Retry mode is used to retry a Deposit that has failed. Retry mode is invoked by starting Deposit services with retry as the first command-line argument, with an optional --uris argument, accepting a space-separated list of Deposit URIs to retry. If no --uris argument is present, the index is searched for all Deposit resources that have failed, and those are the deposits that are re-tried.
To retry all failed deposits:
$ java -jar deposit-services.jar retry
To retry specific deposits:
$ java -jar deposit-services.jar retry --uri=http://192.168.99.100:8080/fcrepo/rest/deposits/8e/af/ac/a9/8eafaca9-1f24-413a-bf1e-fbbd673ba45b --uri=http://192.168.99.100:8080/fcrepo/rest/deposits/4a/cb/04/bb/4acb04bb-4f79-40ef-8ff9-e105261aa7fb
Refresh mode is used to re-process a Deposit in the SUBMITTED state that needs its deposit status refreshed. When refresh is invoked, the optional --uris argument is used to identify the Deposit resources to refresh. Otherwise a search of the index is performed for all Deposit resources in the SUBMITTED state.
Refreshing a Deposit means that its deposit status reference will be retrieved, parsed, and processed. The status returned from the reference will be stored on the Deposit, and the status of the corresponding RepositoryCopy will be updated as well.
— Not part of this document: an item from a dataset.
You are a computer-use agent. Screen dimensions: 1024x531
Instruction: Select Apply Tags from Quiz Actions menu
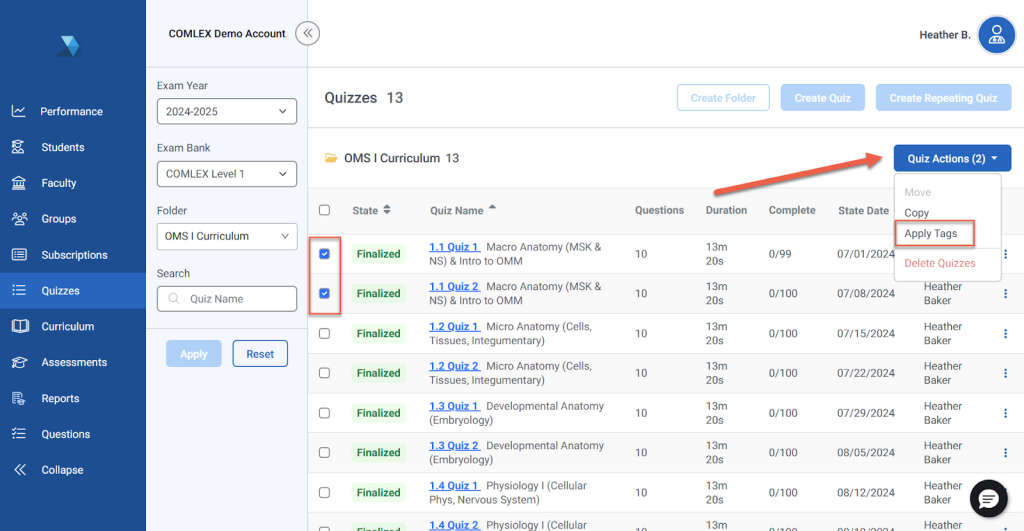pos(931,234)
If the Deposit status is updated to ACCEPTED, the RepositoryCopy will be updated to COMPLETE. If the Deposit status is updated to REJECTED, the RepositoryCopy will be updated to REJECTED as well.
To refresh all deposits in the SUBMITTED state:
$ java -jar deposit-services.jar refresh
To refresh specific deposits:
$ java -jar deposit-services.jar refresh --uri=http://192.168.99.100:8080/fcrepo/rest/deposits/8e/af/ac/a9/8eafaca9-1f24-413a-bf1e-fbbd673ba45b --uri=http://192.168.99.100:8080/fcrepo/rest/deposits/4a/cb/04/bb/4acb04bb-4f79-40ef-8ff9-e105261aa7fb
Modes to be supported by future releases of Deposit Services.
TODO
Deposit Services is implemented using Spring Boot, which heavily relies on Spring-based annotations and conventions to create and populate a Spring ApplicationContext, arguably the most important object managed by the Spring runtime. Unfortunately, if you aren't familiar with Spring or its conventions, it can make the code harder to understand.
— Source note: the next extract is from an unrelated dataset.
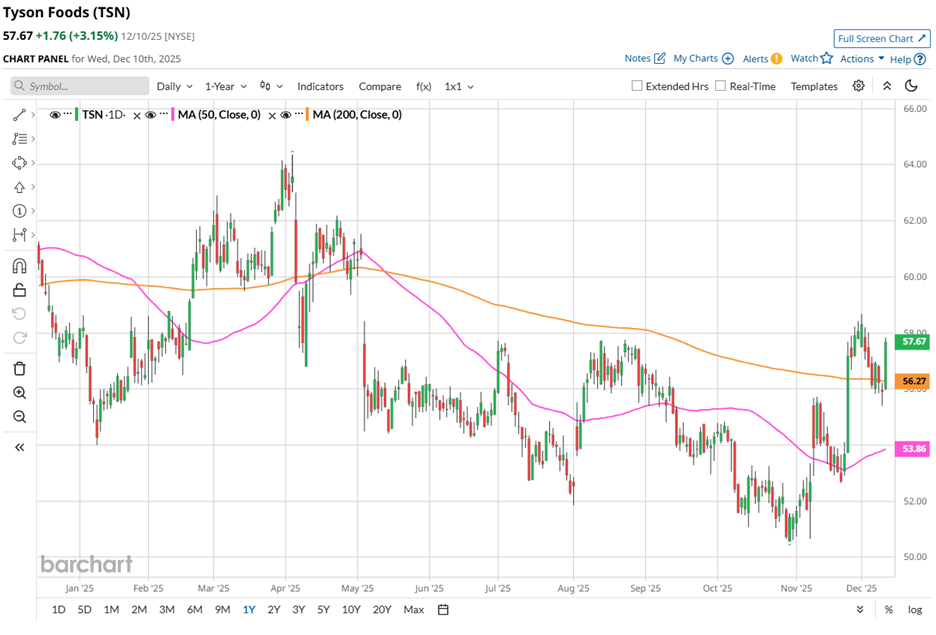Open chart settings gear
This screenshot has height=635, width=936.
[858, 86]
The entrypoint into the deposit services is the DepositApp, which accepts command line parameters that set the "mode" of the deposit services runtime. Spring beans are created entirely in Java code by the DepositConfig and JmsConfig classes.
The listen argument will invoke the ListenerRunner, which waits for the Fedora repository to be available, otherwise it shuts down the application. Two JMS listeners are started that listen to the submission and deposit queues. The submission queue provides messages relating to Submission resources, and the deposit queue provides messages relating to Deposit resources. Deposit Services does not listen or act on messages for other types of repository resources.
The PASS_FEDORA_USERNAME and PASS_FEDORA_PASSWORD define the username and password used to perform HTTP Basic authentication to the Fedora HTTP REST API (i.e. PASS_FEDORA_BASEURL).
The retry argument invokes the FailedDepositRunner which will re-submit failed Deposit resources to the task queue for processing. URIs for specific Deposits may be specified, otherwise the index is searched for failed Deposits, and each one will be re-tried.
The refresh argument invokes the SubmittedUpdateRunner which will attempt to re-process a Deposit's status reference. URIs for specific Deposits may be specified, otherwise the index is searched for SUBMITTED Deposits, and each one will be refreshed.
Each JMS listener (one each for the deposit and submission queues) can process messages concurrently. The number of messages each listener can process concurrently is set by the property spring.jms.listener.concurrency (or its environment equivalent: SPRING_JMS_LISTENER_CONCURRENCY).
The submission queue is processed by the JmsSubmissionProcessor,which resolves the Submission resource represented in the message, and hands off processing to the SubmissionProcessor. The SubmissionProcessor builds a DepositSubmission, which is the Deposit Services' analog of a Submission containing all of the metadata and custodial content associated with a Submission. After building the DepositSubmission, the processor creates a DepositTask and hands off the actual packaging and transfer of submission content to the deposit worker thread pool. Importantly, the SubmissionProcessor updates the Submission resource in the repository as being in progress.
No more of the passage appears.